=== Begin Enclosure ===

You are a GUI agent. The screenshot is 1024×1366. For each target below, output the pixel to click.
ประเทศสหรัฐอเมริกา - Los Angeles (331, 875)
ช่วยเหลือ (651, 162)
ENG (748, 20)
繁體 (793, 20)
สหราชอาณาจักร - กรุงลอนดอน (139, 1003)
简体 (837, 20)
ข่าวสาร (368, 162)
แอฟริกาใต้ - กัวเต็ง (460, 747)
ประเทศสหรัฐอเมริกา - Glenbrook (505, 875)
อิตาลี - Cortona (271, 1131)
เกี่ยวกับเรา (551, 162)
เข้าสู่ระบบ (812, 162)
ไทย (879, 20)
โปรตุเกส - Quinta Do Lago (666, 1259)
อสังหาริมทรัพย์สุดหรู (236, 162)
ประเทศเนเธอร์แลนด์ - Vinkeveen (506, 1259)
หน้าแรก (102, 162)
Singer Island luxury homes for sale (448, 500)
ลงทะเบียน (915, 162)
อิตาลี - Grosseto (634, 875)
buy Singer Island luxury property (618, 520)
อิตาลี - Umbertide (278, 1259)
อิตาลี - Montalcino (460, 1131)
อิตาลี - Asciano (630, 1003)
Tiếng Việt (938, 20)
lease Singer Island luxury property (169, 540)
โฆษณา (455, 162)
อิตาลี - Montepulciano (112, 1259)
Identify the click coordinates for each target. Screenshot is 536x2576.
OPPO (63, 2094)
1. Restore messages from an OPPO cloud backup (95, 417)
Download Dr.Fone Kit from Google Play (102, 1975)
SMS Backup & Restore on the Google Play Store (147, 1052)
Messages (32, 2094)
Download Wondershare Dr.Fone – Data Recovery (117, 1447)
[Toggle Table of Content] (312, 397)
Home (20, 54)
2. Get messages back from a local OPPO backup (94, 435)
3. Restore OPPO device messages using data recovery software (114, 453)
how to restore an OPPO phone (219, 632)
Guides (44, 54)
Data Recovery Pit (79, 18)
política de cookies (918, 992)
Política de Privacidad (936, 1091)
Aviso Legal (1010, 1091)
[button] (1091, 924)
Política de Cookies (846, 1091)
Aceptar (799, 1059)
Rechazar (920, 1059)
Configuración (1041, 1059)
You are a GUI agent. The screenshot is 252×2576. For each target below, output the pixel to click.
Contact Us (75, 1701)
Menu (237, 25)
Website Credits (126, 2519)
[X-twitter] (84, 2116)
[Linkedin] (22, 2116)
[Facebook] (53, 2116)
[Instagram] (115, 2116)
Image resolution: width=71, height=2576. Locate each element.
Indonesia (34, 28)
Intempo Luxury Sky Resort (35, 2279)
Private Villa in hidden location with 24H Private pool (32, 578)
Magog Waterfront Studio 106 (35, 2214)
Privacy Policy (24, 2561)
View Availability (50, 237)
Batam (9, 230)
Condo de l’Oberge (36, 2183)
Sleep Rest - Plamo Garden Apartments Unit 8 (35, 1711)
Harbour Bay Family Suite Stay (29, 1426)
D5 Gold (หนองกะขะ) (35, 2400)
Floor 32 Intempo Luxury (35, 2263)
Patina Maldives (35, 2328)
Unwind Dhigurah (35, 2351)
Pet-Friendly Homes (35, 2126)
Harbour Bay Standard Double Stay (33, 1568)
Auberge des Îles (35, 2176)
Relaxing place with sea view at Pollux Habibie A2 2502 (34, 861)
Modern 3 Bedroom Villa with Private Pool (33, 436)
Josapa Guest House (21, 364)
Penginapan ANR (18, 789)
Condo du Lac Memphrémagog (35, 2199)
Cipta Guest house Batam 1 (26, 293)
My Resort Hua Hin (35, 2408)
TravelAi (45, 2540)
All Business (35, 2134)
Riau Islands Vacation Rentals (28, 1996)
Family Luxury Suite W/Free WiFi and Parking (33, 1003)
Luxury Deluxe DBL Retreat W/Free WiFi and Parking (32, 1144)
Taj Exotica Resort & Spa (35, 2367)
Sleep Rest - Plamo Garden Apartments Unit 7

=== End Enclosure ===

Give back the whole listing, word for word.

**WRITTEN RESPONSE**
You are a GUI agent. The screenshot is 1024×1366. For each target below, output the pixel to click.
ประเทศสหรัฐอเมริกา - Los Angeles (331, 875)
ช่วยเหลือ (651, 162)
ENG (748, 20)
繁體 (793, 20)
สหราชอาณาจักร - กรุงลอนดอน (139, 1003)
简体 (837, 20)
ข่าวสาร (368, 162)
แอฟริกาใต้ - กัวเต็ง (460, 747)
ประเทศสหรัฐอเมริกา - Glenbrook (505, 875)
อิตาลี - Cortona (271, 1131)
เกี่ยวกับเรา (551, 162)
เข้าสู่ระบบ (812, 162)
ไทย (879, 20)
โปรตุเกส - Quinta Do Lago (666, 1259)
อสังหาริมทรัพย์สุดหรู (236, 162)
ประเทศเนเธอร์แลนด์ - Vinkeveen (506, 1259)
หน้าแรก (102, 162)
Singer Island luxury homes for sale (448, 500)
ลงทะเบียน (915, 162)
อิตาลี - Grosseto (634, 875)
buy Singer Island luxury property (618, 520)
อิตาลี - Umbertide (278, 1259)
อิตาลี - Montalcino (460, 1131)
อิตาลี - Asciano (630, 1003)
Tiếng Việt (938, 20)
lease Singer Island luxury property (169, 540)
โฆษณา (455, 162)
อิตาลี - Montepulciano (112, 1259)
Identify the click coordinates for each target. Screenshot is 536x2576.
OPPO (63, 2094)
1. Restore messages from an OPPO cloud backup (95, 417)
Download Dr.Fone Kit from Google Play (102, 1975)
SMS Backup & Restore on the Google Play Store (147, 1052)
Messages (32, 2094)
Download Wondershare Dr.Fone – Data Recovery (117, 1447)
[Toggle Table of Content] (312, 397)
Home (20, 54)
2. Get messages back from a local OPPO backup (94, 435)
3. Restore OPPO device messages using data recovery software (114, 453)
how to restore an OPPO phone (219, 632)
Guides (44, 54)
Data Recovery Pit (79, 18)
política de cookies (918, 992)
Política de Privacidad (936, 1091)
Aviso Legal (1010, 1091)
[button] (1091, 924)
Política de Cookies (846, 1091)
Aceptar (799, 1059)
Rechazar (920, 1059)
Configuración (1041, 1059)
You are a GUI agent. The screenshot is 252×2576. For each target below, output the pixel to click.
Contact Us (75, 1701)
Menu (237, 25)
Website Credits (126, 2519)
[X-twitter] (84, 2116)
[Linkedin] (22, 2116)
[Facebook] (53, 2116)
[Instagram] (115, 2116)
Image resolution: width=71, height=2576. Locate each element.
Indonesia (34, 28)
Intempo Luxury Sky Resort (35, 2279)
Private Villa in hidden location with 24H Private pool (32, 578)
Magog Waterfront Studio 106 (35, 2214)
Privacy Policy (24, 2561)
View Availability (50, 237)
Batam (9, 230)
Condo de l’Oberge (36, 2183)
Sleep Rest - Plamo Garden Apartments Unit 8 (35, 1711)
Harbour Bay Family Suite Stay (29, 1426)
D5 Gold (หนองกะขะ) (35, 2400)
Floor 32 Intempo Luxury (35, 2263)
Patina Maldives (35, 2328)
Unwind Dhigurah (35, 2351)
Pet-Friendly Homes (35, 2126)
Harbour Bay Standard Double Stay (33, 1568)
Auberge des Îles (35, 2176)
Relaxing place with sea view at Pollux Habibie A2 2502 (34, 861)
Modern 3 Bedroom Villa with Private Pool (33, 436)
Josapa Guest House (21, 364)
Penginapan ANR (18, 789)
Condo du Lac Memphrémagog (35, 2199)
Cipta Guest house Batam 1 (26, 293)
My Resort Hua Hin (35, 2408)
TravelAi (45, 2540)
All Business (35, 2134)
Riau Islands Vacation Rentals (28, 1996)
Family Luxury Suite W/Free WiFi and Parking (33, 1003)
Luxury Deluxe DBL Retreat W/Free WiFi and Parking (32, 1144)
Taj Exotica Resort & Spa (35, 2367)
Sleep Rest - Plamo Garden Apartments Unit 7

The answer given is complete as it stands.